WORK TO BE COMPLETED: Copy everything from the start of the lines down through the line containing "Action: click(224, 236)", swapping "dropdown" for "menu" and changing nothing else. Leave the pictures out of your copy.
[START DATA ENTRIES]
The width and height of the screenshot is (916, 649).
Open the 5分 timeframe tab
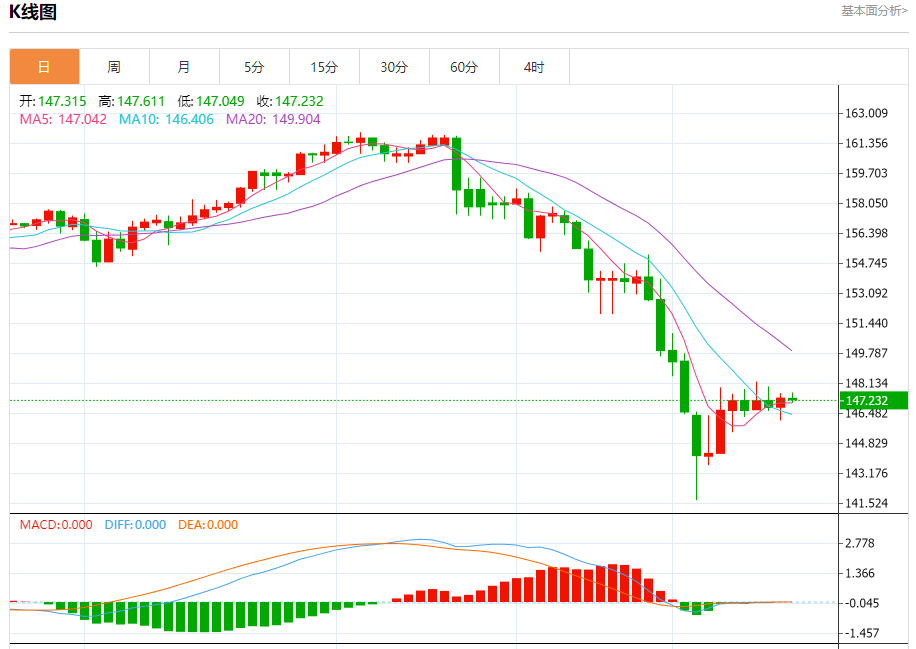(254, 67)
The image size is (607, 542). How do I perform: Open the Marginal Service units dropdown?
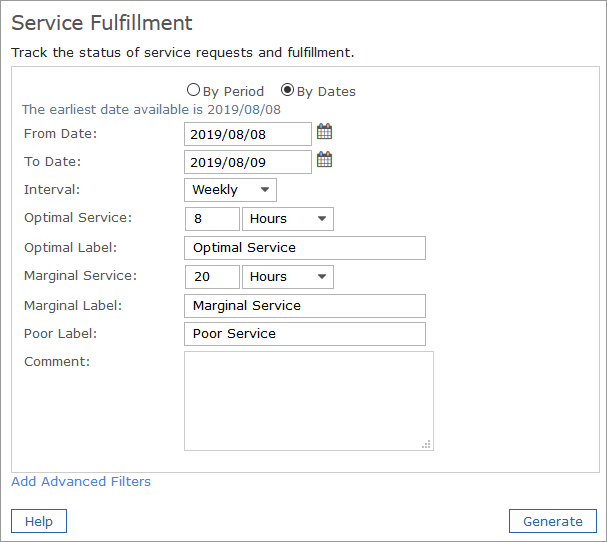click(287, 277)
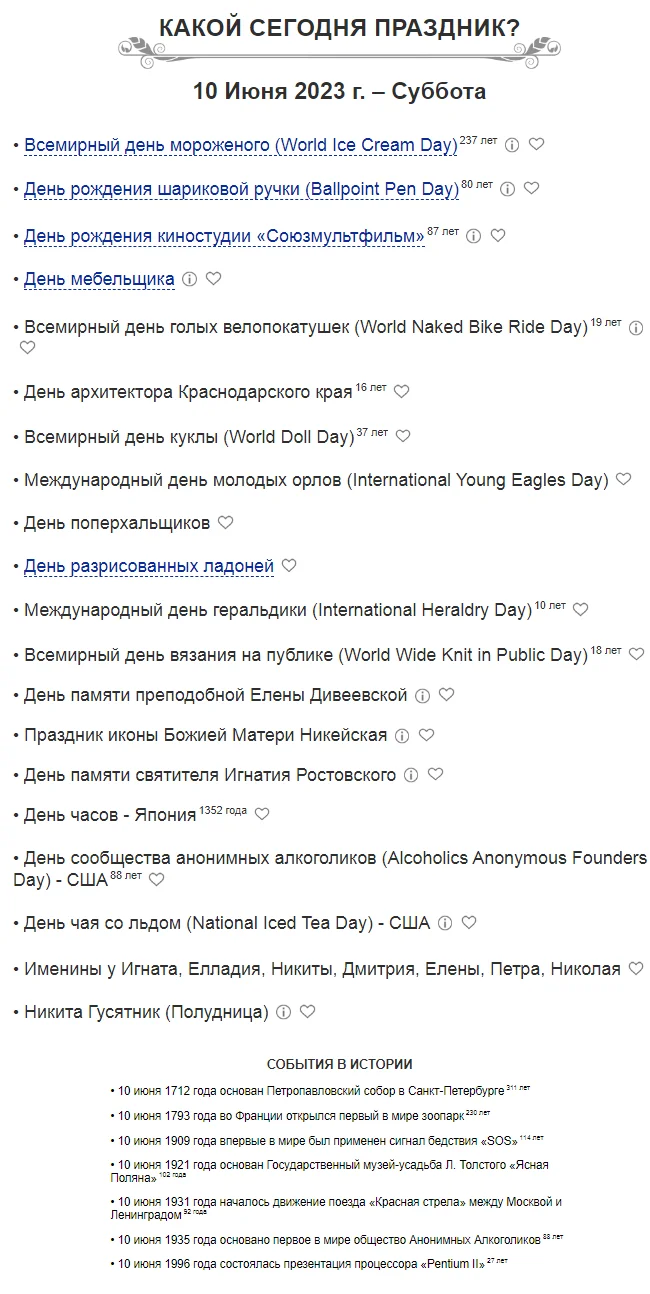This screenshot has width=650, height=1294.
Task: Follow the Союзмультфильм birthday link
Action: click(224, 236)

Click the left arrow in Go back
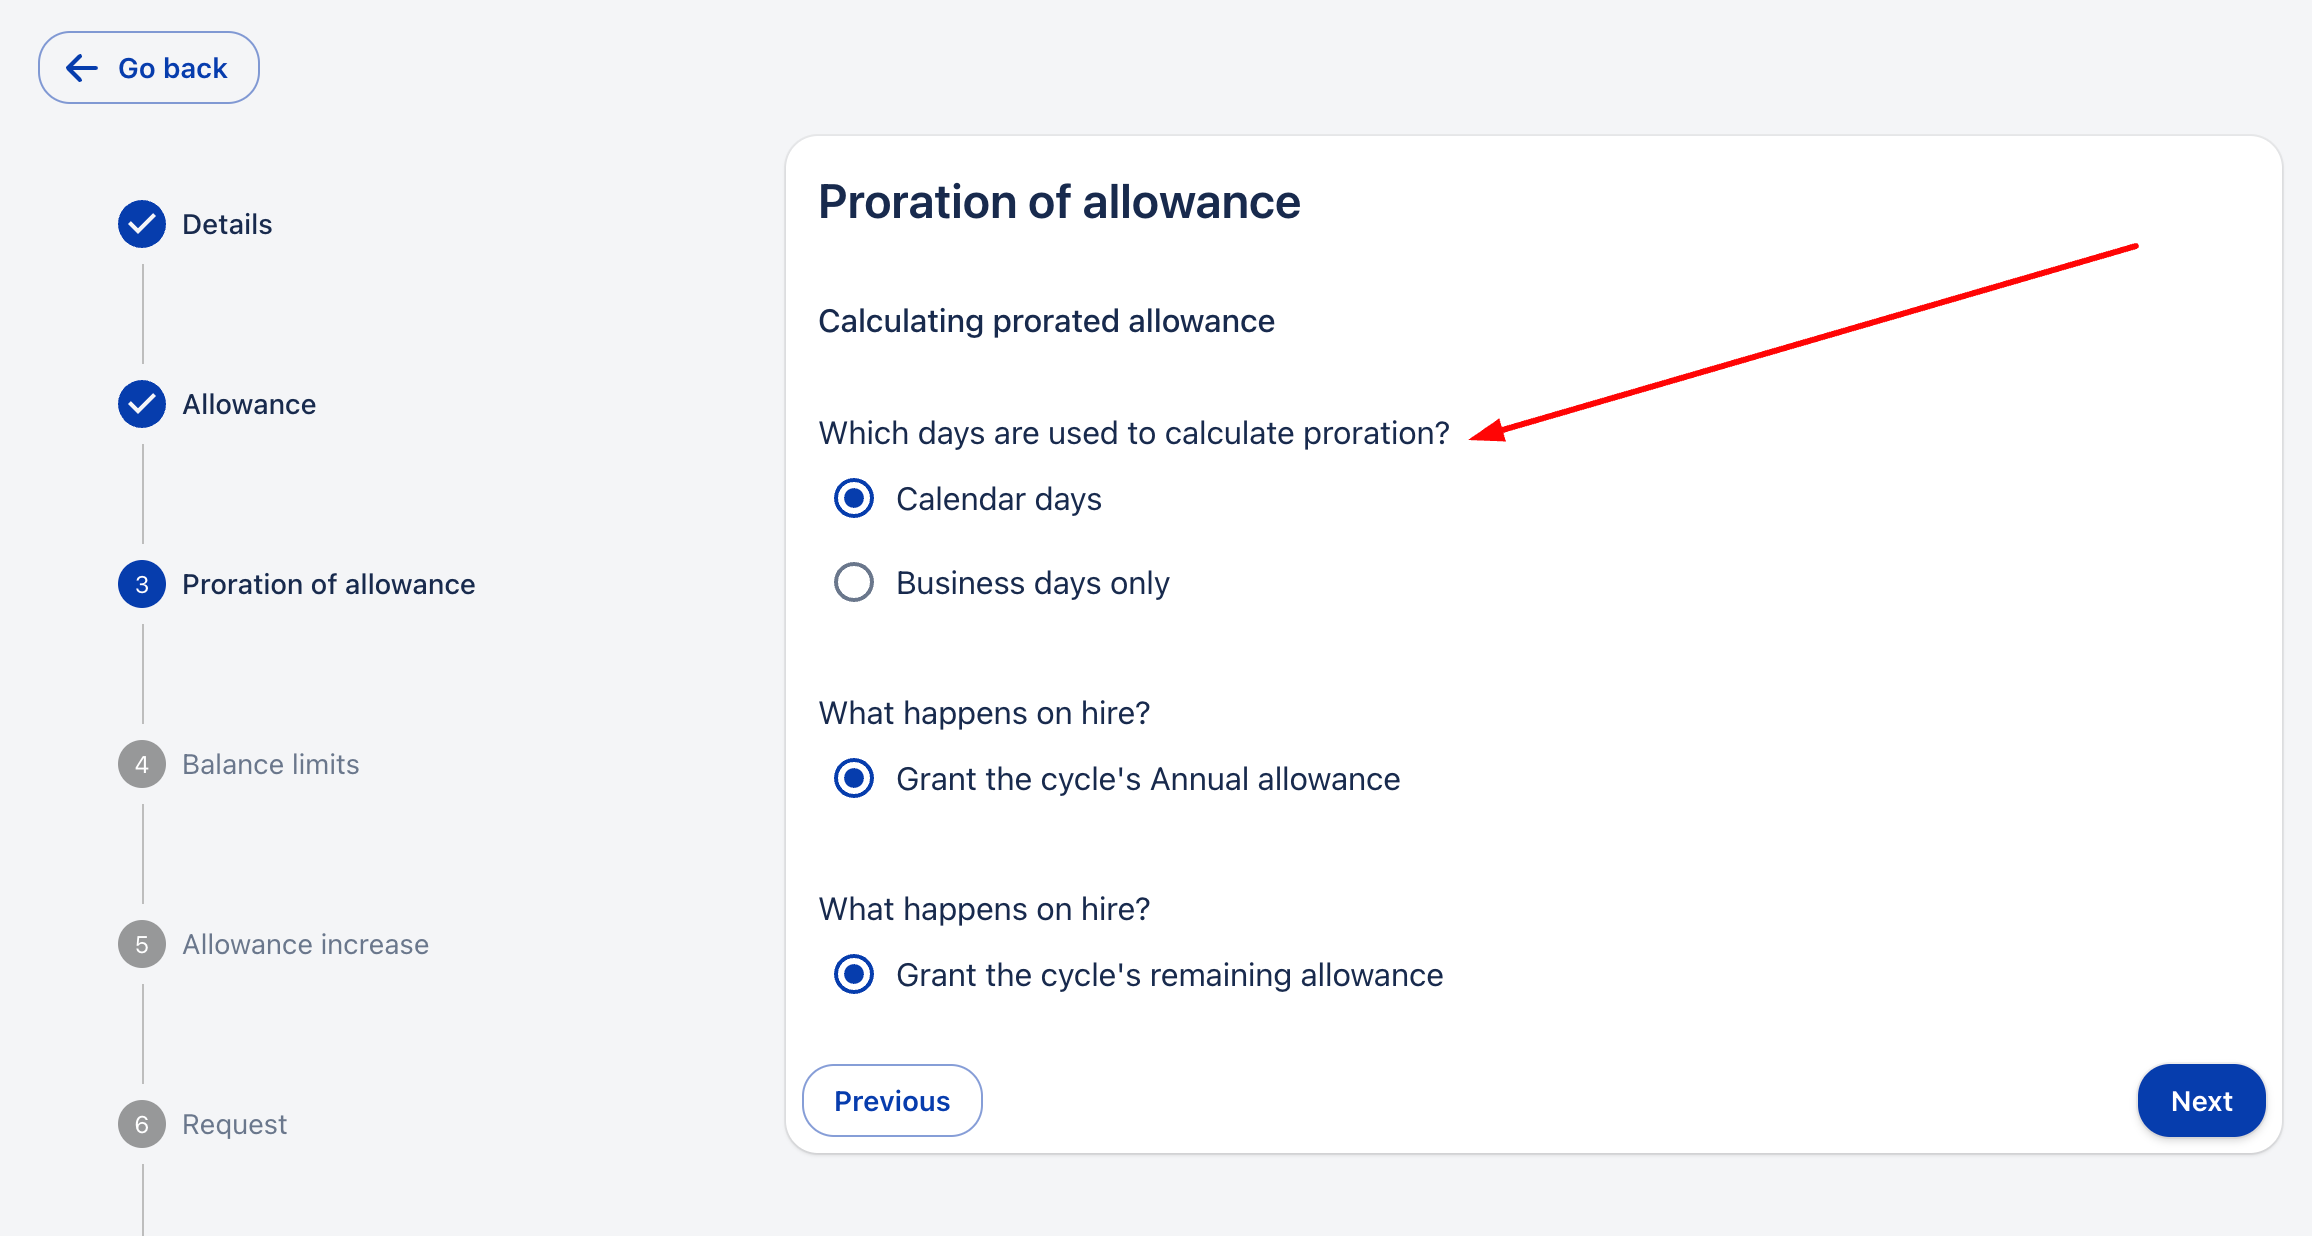click(82, 68)
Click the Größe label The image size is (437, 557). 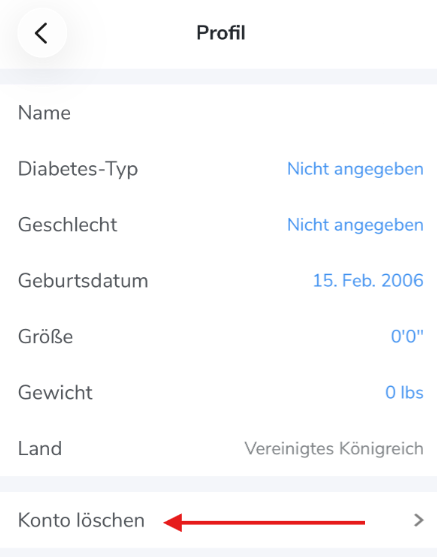[x=45, y=336]
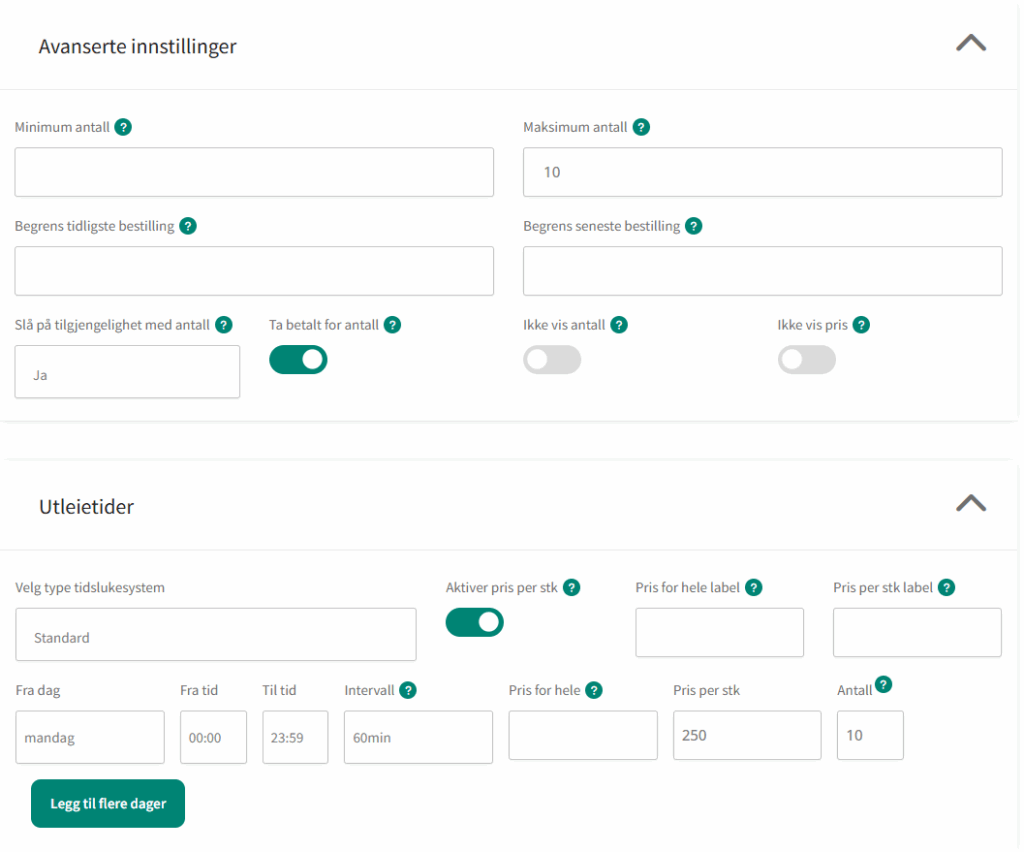Focus the Minimum antall input field
This screenshot has width=1024, height=852.
click(254, 172)
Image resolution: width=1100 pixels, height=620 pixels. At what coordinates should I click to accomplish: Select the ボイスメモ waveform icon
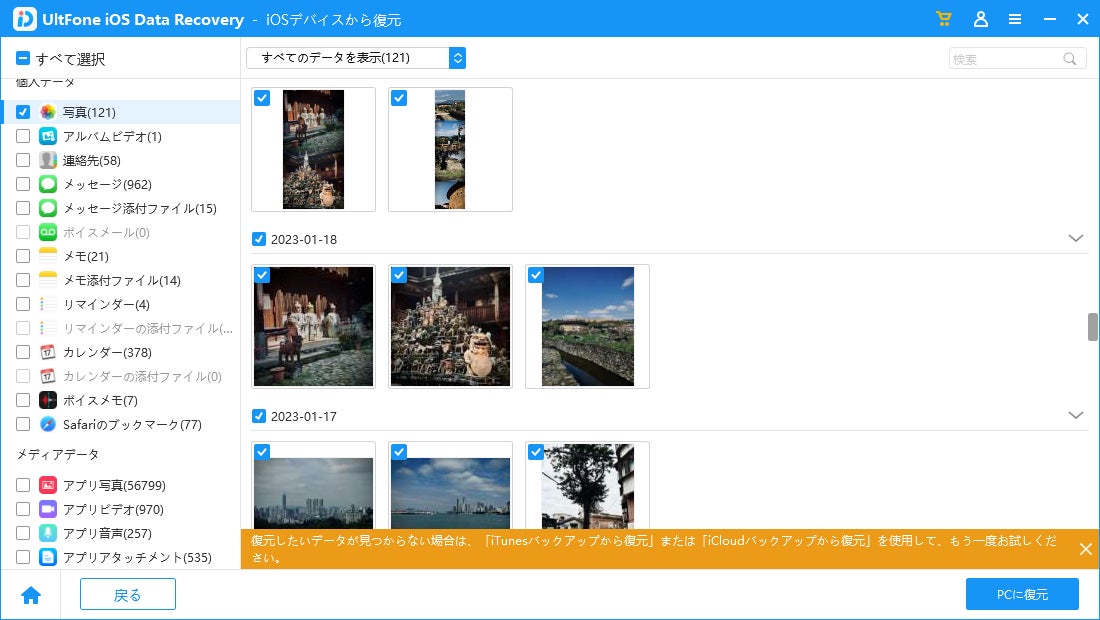[x=48, y=400]
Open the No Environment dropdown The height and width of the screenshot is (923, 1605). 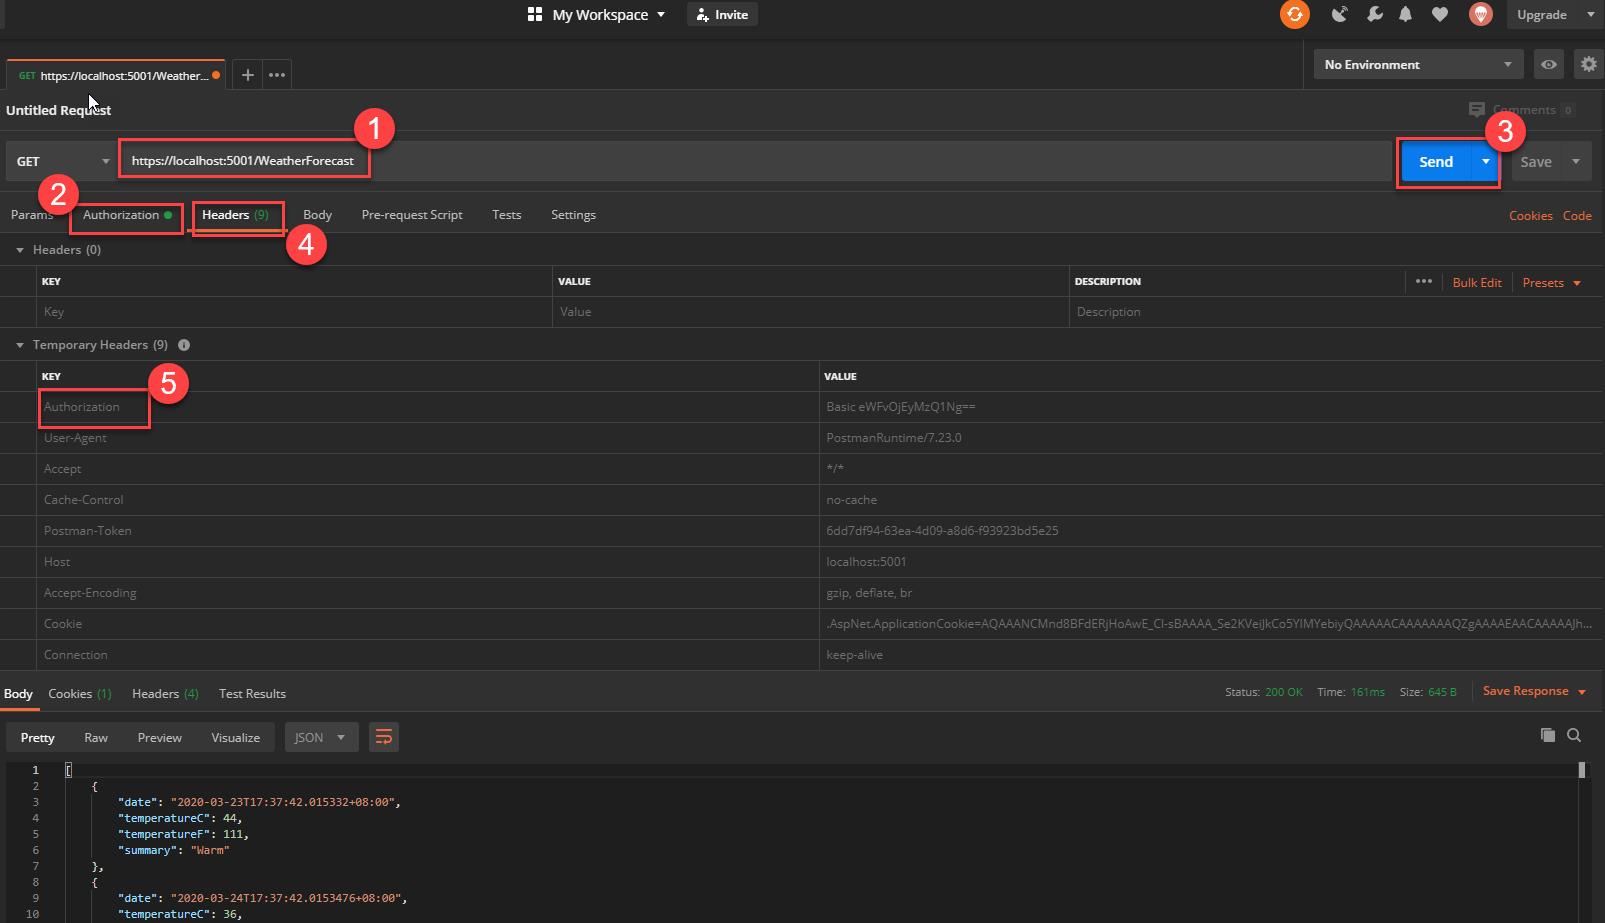pos(1417,63)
[END DATA ENTRIES]
RESPONSE:
The width and height of the screenshot is (916, 649).
Open the 5分 timeframe tab
(254, 67)
The image size is (607, 542). How do I perform: Open the Marginal Service units menu?
click(287, 277)
This screenshot has width=650, height=1294.
Task: Follow the Союзмультфильм birthday link
Action: click(224, 236)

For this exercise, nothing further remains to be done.